### [Your assignment]
Count how many lines of the data include "component". The answer is that number and nothing else.

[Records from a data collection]
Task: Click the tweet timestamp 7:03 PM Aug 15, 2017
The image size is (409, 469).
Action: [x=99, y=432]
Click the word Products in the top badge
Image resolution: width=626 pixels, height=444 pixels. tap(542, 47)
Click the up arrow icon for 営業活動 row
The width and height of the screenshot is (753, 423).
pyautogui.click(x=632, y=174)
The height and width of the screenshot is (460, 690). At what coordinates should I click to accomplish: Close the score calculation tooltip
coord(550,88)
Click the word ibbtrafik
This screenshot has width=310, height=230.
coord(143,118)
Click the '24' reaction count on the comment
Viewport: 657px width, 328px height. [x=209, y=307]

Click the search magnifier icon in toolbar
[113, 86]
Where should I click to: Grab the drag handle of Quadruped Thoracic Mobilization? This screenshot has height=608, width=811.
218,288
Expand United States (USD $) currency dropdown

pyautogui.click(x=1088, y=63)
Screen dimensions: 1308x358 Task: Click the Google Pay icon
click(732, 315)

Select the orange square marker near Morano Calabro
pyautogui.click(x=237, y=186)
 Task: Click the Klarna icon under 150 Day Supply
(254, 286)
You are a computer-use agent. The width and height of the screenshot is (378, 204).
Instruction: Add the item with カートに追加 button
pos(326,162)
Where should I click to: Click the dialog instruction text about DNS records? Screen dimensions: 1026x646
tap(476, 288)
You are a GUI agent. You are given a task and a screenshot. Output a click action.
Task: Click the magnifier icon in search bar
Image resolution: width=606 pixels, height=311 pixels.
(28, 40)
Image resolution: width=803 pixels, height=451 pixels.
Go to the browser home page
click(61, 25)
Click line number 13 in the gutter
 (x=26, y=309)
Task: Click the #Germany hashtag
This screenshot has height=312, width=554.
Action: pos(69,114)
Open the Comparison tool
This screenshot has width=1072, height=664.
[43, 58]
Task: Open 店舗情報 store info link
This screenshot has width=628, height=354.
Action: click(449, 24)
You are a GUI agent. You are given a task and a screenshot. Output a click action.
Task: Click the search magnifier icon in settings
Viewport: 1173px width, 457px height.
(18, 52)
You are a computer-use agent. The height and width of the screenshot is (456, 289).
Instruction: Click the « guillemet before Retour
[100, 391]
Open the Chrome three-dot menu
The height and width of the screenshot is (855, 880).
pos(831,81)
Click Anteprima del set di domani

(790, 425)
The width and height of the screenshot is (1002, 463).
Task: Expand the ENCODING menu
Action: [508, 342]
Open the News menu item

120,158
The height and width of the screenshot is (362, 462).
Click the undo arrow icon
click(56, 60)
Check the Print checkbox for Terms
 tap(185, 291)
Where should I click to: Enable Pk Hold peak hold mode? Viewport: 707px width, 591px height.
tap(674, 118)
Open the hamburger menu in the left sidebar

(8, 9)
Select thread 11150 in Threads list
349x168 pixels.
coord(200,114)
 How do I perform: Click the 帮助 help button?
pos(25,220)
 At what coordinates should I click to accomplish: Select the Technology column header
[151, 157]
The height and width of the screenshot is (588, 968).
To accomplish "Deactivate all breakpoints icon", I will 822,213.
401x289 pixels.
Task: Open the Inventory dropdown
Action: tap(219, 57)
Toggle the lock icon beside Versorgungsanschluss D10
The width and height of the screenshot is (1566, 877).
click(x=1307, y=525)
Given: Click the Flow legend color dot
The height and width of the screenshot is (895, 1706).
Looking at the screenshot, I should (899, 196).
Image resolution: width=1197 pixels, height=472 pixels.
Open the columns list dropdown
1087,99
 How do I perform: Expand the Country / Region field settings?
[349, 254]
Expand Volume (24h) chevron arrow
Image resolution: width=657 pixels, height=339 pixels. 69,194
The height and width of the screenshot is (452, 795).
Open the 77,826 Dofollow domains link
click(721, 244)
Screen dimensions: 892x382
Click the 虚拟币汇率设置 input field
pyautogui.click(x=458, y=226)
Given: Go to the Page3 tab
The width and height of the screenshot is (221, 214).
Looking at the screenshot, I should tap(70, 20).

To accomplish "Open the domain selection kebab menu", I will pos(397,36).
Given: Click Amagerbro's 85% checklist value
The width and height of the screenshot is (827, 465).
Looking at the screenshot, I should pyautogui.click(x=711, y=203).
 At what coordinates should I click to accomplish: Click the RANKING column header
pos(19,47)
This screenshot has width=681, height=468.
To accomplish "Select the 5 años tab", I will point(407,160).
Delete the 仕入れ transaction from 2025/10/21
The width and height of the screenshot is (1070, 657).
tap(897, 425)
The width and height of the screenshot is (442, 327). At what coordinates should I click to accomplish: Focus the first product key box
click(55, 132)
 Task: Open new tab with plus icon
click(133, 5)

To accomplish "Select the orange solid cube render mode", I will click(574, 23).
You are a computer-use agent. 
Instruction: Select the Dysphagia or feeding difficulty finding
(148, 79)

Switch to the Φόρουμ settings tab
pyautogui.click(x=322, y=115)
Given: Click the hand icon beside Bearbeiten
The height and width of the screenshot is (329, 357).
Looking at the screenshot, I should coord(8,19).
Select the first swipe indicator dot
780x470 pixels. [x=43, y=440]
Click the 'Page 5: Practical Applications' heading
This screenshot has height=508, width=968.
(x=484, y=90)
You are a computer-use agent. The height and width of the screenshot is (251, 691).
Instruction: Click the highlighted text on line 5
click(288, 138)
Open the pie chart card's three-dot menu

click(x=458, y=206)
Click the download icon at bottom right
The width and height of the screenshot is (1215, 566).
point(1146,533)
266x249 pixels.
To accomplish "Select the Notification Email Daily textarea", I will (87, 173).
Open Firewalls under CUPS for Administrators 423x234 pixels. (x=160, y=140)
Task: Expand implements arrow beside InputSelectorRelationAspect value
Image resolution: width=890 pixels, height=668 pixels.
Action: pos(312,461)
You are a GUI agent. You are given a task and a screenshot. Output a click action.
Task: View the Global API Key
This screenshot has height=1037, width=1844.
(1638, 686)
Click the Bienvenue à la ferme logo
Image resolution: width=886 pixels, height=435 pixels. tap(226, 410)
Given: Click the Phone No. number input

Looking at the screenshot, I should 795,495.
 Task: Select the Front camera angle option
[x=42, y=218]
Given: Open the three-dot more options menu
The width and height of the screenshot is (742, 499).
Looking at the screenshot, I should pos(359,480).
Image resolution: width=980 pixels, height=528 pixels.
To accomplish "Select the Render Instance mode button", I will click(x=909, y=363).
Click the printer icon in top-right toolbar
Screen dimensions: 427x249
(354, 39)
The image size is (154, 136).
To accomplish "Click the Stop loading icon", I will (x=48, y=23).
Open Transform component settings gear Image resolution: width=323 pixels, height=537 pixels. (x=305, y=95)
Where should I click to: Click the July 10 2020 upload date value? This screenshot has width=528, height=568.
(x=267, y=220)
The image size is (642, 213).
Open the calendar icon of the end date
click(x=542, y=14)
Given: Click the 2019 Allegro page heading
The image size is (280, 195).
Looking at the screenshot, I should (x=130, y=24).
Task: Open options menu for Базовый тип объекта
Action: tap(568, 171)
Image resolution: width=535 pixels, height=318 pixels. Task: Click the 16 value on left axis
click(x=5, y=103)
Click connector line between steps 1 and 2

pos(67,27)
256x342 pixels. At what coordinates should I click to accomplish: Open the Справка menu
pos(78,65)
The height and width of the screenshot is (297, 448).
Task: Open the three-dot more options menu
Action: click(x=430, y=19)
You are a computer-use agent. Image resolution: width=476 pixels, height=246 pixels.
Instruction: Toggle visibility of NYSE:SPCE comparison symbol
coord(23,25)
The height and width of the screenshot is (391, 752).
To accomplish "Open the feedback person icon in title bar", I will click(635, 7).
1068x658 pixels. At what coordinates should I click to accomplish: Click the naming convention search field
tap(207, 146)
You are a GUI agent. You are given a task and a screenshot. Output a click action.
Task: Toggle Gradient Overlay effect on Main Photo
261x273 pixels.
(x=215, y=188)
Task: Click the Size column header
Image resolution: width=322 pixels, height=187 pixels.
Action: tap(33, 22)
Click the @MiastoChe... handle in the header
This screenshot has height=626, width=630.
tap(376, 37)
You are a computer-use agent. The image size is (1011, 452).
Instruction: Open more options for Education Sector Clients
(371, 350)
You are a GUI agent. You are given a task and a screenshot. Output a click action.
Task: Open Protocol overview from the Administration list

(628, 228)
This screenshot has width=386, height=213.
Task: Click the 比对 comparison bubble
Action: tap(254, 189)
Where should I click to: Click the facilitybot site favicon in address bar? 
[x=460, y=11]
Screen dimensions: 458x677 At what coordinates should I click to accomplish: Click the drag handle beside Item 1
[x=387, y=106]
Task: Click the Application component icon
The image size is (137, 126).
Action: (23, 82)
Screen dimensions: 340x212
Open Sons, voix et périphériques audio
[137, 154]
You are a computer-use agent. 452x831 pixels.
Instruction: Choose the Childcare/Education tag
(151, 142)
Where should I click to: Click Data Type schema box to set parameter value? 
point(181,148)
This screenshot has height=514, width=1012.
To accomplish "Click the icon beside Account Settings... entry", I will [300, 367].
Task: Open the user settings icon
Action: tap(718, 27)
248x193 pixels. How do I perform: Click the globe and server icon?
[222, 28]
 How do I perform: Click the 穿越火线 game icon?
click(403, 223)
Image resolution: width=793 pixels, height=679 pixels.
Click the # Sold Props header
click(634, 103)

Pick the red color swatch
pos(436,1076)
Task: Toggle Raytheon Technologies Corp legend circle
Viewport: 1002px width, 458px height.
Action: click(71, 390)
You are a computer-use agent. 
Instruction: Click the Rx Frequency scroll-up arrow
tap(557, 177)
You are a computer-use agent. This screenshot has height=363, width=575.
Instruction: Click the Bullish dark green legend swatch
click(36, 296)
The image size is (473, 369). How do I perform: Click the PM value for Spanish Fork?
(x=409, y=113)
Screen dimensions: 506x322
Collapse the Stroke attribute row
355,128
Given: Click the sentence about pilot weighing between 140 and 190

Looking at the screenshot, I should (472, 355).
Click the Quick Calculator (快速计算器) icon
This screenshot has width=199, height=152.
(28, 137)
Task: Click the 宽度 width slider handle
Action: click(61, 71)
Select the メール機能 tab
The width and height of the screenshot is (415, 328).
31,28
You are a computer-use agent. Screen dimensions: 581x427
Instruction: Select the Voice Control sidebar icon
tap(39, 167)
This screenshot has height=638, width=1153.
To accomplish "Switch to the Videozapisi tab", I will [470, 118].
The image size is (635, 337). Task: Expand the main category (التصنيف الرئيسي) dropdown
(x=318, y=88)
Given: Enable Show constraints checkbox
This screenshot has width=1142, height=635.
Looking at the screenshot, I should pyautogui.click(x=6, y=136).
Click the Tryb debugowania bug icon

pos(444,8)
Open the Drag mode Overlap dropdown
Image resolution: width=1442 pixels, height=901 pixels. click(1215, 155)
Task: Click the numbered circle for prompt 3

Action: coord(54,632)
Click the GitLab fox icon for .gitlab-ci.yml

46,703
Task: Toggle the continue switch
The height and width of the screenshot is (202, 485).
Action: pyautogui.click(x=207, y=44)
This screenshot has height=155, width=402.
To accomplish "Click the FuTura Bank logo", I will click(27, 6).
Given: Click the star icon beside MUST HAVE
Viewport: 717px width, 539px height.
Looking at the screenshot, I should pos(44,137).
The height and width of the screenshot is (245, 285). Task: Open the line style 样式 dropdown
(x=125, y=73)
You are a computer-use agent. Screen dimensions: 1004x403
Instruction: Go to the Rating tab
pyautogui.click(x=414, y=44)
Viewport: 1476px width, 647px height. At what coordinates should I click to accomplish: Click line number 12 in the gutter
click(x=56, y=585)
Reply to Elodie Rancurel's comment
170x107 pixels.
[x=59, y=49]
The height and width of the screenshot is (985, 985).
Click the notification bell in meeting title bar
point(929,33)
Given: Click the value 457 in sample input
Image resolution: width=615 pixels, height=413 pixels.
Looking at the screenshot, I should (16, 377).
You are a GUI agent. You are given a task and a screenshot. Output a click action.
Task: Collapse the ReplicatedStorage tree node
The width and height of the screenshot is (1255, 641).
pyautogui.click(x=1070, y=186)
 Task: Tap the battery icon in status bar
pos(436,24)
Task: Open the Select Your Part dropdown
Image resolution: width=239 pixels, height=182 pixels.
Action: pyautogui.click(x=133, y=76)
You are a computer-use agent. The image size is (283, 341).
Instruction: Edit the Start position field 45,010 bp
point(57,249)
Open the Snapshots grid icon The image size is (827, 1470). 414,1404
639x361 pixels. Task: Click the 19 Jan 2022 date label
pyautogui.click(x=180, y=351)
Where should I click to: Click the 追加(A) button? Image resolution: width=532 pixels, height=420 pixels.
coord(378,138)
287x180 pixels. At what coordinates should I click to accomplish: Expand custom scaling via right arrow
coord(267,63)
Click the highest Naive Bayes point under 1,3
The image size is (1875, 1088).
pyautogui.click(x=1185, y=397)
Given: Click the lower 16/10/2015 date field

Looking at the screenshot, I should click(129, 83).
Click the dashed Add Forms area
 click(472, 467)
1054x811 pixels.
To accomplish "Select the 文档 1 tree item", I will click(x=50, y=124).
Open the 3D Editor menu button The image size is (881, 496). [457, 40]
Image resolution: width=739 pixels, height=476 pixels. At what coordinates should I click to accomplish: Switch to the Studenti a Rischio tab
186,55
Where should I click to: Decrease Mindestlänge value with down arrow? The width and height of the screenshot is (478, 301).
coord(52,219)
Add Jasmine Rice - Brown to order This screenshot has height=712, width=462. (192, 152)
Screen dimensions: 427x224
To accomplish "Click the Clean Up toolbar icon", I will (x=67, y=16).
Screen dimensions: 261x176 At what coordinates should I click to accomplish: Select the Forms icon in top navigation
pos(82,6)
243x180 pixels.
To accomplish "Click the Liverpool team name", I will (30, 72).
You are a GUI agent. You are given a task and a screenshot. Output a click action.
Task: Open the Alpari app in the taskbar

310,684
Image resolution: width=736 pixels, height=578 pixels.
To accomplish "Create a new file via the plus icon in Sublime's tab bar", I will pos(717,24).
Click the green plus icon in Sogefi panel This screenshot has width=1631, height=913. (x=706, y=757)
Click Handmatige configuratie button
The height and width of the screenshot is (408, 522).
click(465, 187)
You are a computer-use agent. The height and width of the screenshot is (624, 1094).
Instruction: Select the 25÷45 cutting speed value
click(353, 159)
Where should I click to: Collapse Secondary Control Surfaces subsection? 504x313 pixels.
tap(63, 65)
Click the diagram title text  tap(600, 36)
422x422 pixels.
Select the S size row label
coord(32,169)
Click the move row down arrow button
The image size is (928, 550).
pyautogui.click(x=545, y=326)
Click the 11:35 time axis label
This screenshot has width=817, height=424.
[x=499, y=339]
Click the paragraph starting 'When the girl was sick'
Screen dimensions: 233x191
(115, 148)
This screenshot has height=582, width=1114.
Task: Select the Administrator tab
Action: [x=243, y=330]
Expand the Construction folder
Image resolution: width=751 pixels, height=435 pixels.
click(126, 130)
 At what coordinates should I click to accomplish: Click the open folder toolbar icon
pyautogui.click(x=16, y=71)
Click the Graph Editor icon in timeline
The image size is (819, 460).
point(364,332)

### [Response to this exercise]
2